If we rewrite the previous example but replace - with ~ then DATE_IN_PAST will be removed (however, its weight won't be removed):
COMP1 {
expression = "BLAH | !DATE_IN_PAST";
}
COMP2 {
expression = "!BLAH | DATE_IN_PAST";
}
COMP3 {
expression = "!BLAH | ~DATE_IN_PAST";
}
When we want to remove a symbol, despite other composites combinations, it is possible to add the prefix ^ to the symbol:
COMP1 {
expression = "BLAH | !DATE_IN_PAST";
}
COMP2 {
expression = "!BLAH | ^DATE_IN_PAST";
}
COMP3 {
expression = "!BLAH | -DATE_IN_PAST";
}
In this example COMP3 wants to save DATE_IN_PAST once again, however COMP2 overrides this and removes DATE_IN_PAST.
Composites with symbol groups
It is possible to include a group of symbols in a composite rule.
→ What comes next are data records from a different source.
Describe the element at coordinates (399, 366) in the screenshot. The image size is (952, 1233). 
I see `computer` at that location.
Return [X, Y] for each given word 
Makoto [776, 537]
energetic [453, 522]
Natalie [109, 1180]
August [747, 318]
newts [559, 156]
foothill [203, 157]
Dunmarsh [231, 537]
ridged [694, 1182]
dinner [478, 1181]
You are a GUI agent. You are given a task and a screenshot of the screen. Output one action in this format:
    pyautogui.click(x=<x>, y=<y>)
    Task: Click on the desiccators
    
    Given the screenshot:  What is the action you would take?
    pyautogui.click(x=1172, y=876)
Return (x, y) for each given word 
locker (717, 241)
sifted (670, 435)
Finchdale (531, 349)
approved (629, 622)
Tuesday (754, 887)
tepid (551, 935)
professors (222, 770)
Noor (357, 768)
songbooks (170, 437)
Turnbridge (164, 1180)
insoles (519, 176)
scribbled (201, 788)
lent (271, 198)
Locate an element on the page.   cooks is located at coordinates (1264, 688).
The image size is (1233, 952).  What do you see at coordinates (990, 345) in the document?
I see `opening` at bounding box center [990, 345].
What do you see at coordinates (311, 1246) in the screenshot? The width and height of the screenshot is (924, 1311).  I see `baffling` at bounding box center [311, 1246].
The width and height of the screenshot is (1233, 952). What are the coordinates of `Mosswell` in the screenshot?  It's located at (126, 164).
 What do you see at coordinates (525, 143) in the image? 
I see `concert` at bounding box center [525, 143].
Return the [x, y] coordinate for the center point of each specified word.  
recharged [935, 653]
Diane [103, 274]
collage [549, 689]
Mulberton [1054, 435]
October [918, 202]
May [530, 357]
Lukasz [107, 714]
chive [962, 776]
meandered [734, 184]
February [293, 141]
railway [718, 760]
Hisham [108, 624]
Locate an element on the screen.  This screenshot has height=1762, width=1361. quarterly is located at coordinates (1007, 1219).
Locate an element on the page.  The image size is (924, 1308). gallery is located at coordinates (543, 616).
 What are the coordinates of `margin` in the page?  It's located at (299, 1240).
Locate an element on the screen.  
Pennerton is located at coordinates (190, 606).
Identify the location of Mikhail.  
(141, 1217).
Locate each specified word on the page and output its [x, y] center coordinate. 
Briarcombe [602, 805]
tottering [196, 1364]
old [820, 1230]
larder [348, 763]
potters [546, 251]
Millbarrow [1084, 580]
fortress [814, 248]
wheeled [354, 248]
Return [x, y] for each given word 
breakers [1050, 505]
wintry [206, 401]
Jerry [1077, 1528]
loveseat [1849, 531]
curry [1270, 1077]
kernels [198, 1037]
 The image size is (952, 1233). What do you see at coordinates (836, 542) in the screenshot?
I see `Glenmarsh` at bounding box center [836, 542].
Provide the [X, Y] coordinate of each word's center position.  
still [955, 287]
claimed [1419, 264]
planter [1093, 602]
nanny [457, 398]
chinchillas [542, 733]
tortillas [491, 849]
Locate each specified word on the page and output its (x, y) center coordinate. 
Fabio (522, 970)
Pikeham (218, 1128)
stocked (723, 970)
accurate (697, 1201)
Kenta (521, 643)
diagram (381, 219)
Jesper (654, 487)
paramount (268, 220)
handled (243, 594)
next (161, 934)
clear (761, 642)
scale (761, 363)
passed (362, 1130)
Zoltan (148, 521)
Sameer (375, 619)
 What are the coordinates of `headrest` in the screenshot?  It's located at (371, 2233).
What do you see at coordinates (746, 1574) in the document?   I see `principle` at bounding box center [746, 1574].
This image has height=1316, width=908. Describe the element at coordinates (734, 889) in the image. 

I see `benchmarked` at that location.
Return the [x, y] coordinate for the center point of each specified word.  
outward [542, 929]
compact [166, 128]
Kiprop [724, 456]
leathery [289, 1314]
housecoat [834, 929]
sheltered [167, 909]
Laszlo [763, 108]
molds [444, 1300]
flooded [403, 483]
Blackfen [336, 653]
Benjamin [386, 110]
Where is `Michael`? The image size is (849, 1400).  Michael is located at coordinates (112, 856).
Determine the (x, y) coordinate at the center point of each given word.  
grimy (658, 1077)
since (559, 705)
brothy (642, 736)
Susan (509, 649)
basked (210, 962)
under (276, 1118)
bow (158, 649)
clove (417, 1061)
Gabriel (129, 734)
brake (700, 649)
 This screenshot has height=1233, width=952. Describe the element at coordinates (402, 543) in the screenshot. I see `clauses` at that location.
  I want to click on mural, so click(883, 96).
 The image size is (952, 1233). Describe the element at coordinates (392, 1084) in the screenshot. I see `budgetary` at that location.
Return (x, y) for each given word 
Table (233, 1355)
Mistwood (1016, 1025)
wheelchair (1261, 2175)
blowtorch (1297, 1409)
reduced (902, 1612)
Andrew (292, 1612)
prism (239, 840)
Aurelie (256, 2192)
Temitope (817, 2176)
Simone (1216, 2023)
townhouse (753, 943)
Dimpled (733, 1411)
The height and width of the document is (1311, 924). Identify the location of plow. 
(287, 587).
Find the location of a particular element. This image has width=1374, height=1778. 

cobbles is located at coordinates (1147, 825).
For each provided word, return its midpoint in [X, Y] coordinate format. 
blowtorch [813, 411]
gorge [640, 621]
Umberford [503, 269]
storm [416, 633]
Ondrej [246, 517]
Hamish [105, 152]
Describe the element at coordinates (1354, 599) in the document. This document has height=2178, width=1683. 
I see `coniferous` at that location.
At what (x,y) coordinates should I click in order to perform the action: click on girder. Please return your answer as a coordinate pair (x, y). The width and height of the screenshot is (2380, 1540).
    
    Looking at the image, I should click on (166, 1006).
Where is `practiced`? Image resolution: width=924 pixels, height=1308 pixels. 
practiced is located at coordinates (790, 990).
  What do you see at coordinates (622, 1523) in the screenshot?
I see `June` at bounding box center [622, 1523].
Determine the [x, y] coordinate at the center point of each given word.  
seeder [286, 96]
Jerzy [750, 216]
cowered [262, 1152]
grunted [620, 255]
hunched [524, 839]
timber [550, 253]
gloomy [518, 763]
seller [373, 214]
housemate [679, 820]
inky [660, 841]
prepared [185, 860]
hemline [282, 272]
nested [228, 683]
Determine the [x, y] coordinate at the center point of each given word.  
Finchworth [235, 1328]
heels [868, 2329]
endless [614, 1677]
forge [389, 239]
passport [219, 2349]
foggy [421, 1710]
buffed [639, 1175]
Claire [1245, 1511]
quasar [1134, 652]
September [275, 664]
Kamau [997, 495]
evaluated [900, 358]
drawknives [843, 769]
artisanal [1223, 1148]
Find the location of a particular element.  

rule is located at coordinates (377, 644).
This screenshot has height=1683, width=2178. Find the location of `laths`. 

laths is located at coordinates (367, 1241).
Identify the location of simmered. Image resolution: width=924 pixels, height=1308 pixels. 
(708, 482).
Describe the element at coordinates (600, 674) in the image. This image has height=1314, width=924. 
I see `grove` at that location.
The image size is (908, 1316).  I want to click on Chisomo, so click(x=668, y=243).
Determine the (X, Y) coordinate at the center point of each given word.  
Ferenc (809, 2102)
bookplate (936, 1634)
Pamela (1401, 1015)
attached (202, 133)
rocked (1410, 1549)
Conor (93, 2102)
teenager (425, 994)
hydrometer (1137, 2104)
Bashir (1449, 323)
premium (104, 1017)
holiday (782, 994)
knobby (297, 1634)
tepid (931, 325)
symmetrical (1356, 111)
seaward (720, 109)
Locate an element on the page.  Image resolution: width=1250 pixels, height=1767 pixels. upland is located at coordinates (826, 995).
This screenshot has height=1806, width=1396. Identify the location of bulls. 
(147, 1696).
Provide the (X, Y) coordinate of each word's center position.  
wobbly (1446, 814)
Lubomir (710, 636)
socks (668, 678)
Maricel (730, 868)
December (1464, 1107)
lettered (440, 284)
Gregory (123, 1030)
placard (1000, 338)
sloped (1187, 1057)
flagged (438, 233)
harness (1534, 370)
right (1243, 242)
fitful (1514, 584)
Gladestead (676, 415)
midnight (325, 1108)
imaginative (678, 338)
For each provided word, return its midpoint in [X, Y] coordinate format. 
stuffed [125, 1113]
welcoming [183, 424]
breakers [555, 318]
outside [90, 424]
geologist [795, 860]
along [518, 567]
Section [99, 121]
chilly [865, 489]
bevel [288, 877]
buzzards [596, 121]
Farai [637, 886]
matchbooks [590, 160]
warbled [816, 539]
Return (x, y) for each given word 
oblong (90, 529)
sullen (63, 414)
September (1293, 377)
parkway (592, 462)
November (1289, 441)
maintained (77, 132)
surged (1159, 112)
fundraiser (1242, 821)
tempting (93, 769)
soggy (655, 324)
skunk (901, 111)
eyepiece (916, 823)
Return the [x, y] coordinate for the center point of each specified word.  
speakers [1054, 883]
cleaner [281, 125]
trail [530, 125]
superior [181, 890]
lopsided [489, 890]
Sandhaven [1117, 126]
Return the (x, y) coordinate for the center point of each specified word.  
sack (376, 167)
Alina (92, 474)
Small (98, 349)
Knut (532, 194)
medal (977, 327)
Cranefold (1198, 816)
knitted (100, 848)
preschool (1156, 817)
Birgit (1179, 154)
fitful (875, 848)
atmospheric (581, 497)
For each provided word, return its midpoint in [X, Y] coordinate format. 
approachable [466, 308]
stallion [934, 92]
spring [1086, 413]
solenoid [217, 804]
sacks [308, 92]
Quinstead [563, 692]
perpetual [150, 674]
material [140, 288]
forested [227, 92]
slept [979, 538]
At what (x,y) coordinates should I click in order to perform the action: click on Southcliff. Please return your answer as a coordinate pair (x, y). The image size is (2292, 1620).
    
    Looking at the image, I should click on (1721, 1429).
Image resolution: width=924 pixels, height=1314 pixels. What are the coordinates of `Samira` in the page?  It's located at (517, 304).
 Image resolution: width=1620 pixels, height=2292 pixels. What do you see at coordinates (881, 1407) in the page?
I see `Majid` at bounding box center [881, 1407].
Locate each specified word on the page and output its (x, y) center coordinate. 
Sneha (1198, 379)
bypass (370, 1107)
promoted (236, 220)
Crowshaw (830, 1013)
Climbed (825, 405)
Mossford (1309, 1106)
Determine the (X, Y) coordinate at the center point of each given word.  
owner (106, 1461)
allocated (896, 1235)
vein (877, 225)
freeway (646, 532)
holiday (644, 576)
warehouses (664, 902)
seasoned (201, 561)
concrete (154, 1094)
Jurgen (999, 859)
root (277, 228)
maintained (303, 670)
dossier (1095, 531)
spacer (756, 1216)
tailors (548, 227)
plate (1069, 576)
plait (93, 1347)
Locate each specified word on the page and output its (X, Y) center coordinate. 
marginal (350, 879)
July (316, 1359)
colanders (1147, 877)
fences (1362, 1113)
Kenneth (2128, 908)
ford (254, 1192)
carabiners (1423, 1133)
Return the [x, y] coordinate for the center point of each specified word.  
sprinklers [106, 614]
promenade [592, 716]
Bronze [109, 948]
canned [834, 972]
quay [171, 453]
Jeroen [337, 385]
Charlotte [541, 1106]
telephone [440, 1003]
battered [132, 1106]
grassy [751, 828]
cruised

This effectively means any matched symbol of the specified group:
g:<group>- matches any symbolg+:<group>- matches any symbol with positive scoreg-:<group>- matches any symbol with negative score
Removal policies are applied only to the matched symbols and not to the entire group.
TEST2 {
expression = "SYMBOL2 & !g:mua & g+:fuzzy";
}
Disabling composites
You can disable a composite rule by adding enabled = false to its definition. For example, to disable the DKIM_MIXED composite defined in the stock configuration, you can add the following to local.d/composites.conf:
DKIM_MIXED {
enabled = false;
}
You can also disable composites from the users settings from Rspamd 1.9.
Composites on symbol options
Starting from version 2.0, it is also possible to augment the conditions of composite rules by adding required symbol options. For example, if a symbol SYM can insert options opt1 and opt2, you can create a composite expression that only triggers if the opt2 option is presented:
TEST2 {
expression = "SYM[opt2]";
}
[opt2] syntax means a list of options allowed for a symbol to match. You can also add multiple options:
[opt1,opt2] - it means that both opt1 and opt2 must be added by a symbol,
or even regular expressions:
[/opt\d/i] - this must not include comma, even escaped...
or a mix of both:
[/opt\d/i, foo]
In all cases, all matches are required (not just in a single option, but in an options list for a symbol).
In the future, this feature may be extended to support fully functional expressions if needed.